Congress unfortunately has again failed to address a “permanent” fix of the federal estate tax. Section 101 of the newly enacted Tax Relief, Unemployment Insurance Reauthorization and Job Creation Act of 2010 (the Act) extends the Economic Growth and Tax Relief Reconciliation act of 2001 (EGTRRA) through 2011 and 2012 (with certain applications in 2010). In 2013, we’ll return to the same messy uncertainties we’ve been dealing with over the last few years.
This Tech Review addresses the effect of the Act on estate tax calculating programs and the need to revise those programs. It should be noted, also, that the Act will significantly affect estate planning and will require updates of the document assembly programs. The continued increase of the federal estate tax applicable exclusion will also affect practice building. Historically, the wide impact of the federal estate tax tended to generate estate-planning activity, which would then draw attention to the important issues of family solidarity and business succession. In the future, these issues may tend to be neglected in clearly nontaxable estates. Retirement planning, also, will tend to assume more practice significance as the event of death has less tax impact.
Timing
The provisions of Sections 301, 302 and 303 of the Act that address the federal rates and exemptions that apply to estates of decedents dying and gifts made after Dec. 31, 2009, will sunset at the end of 2012.
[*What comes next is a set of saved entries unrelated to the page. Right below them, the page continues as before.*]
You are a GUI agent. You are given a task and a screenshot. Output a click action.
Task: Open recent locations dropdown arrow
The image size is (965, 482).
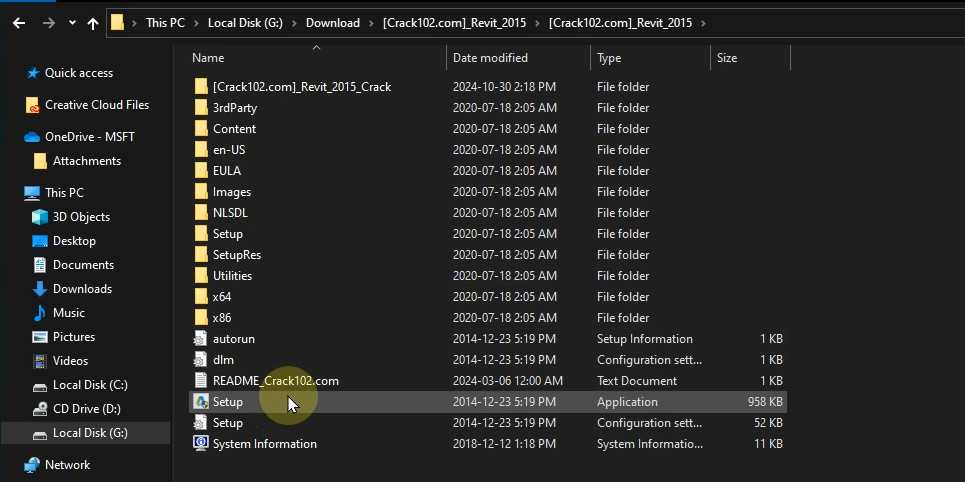click(72, 23)
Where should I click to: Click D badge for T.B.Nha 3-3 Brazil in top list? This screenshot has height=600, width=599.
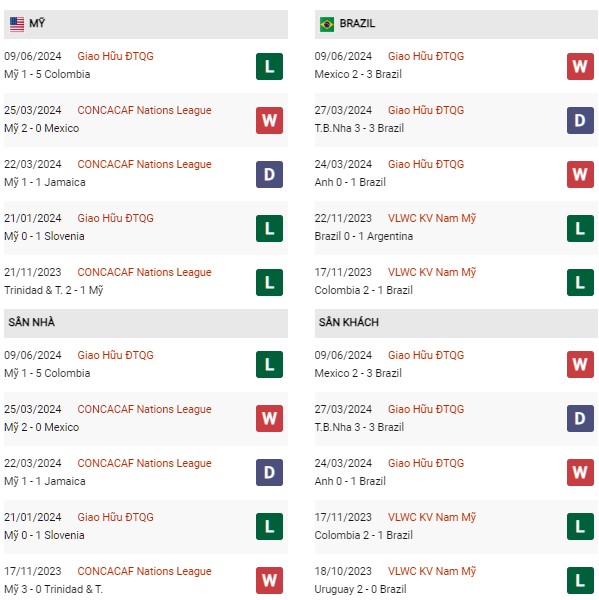pyautogui.click(x=579, y=121)
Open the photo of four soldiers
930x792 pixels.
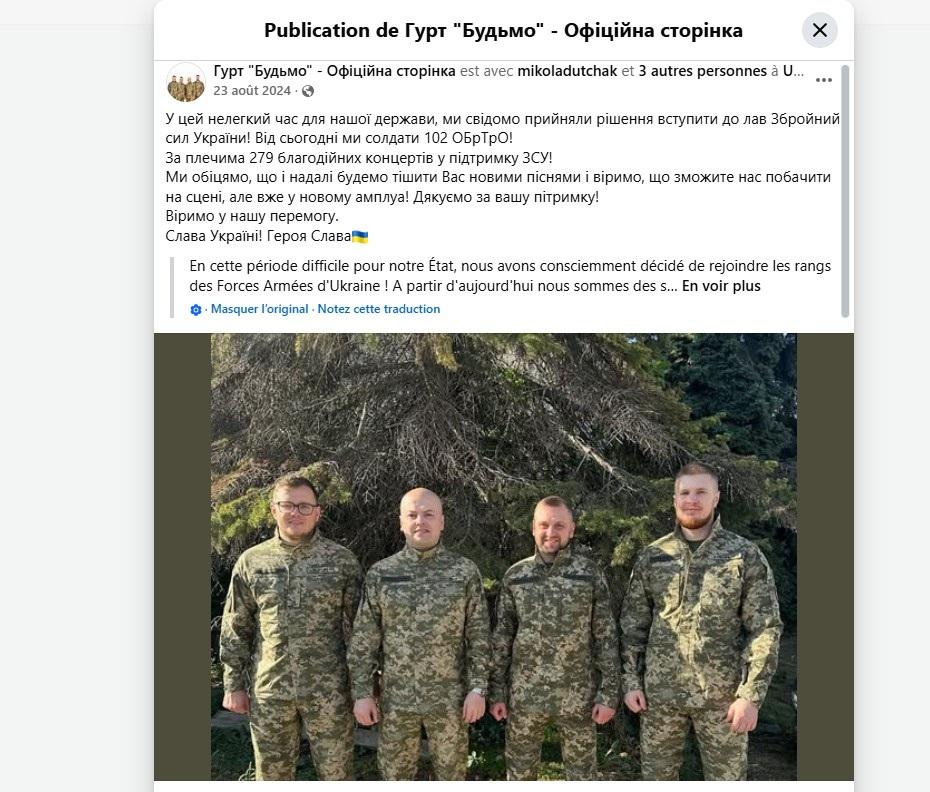[x=504, y=556]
Provisions Applicable to 2010
Section 301(c) enacts a special election with respect to estates of decedents dying after Dec. 31, 2009 and before Jan. 1, 2011 that allows the executor of the estate to elect application of the carryover basis provisions of Section 1022 instead of having the estate tax provisions of the new law applicable to 2010 apply. If the revised estate tax provisions apply to such an estate for 2010, the eligible estate assets receive a full step-up in basis (subject to a federal estate tax on the value in excess of $5 million). If the estate elects out of application of the revised federal estate tax in 2010, then the basis provisions of Section1022 apply (but the estate is exempt from any federal estate tax). Evaluating this election requires a computer program that includes provisions for entering the decedent’s cost basis in individual asset items, allocating the Section 1022 basis increases to individual items and projecting the tax cost of future sale of estate items.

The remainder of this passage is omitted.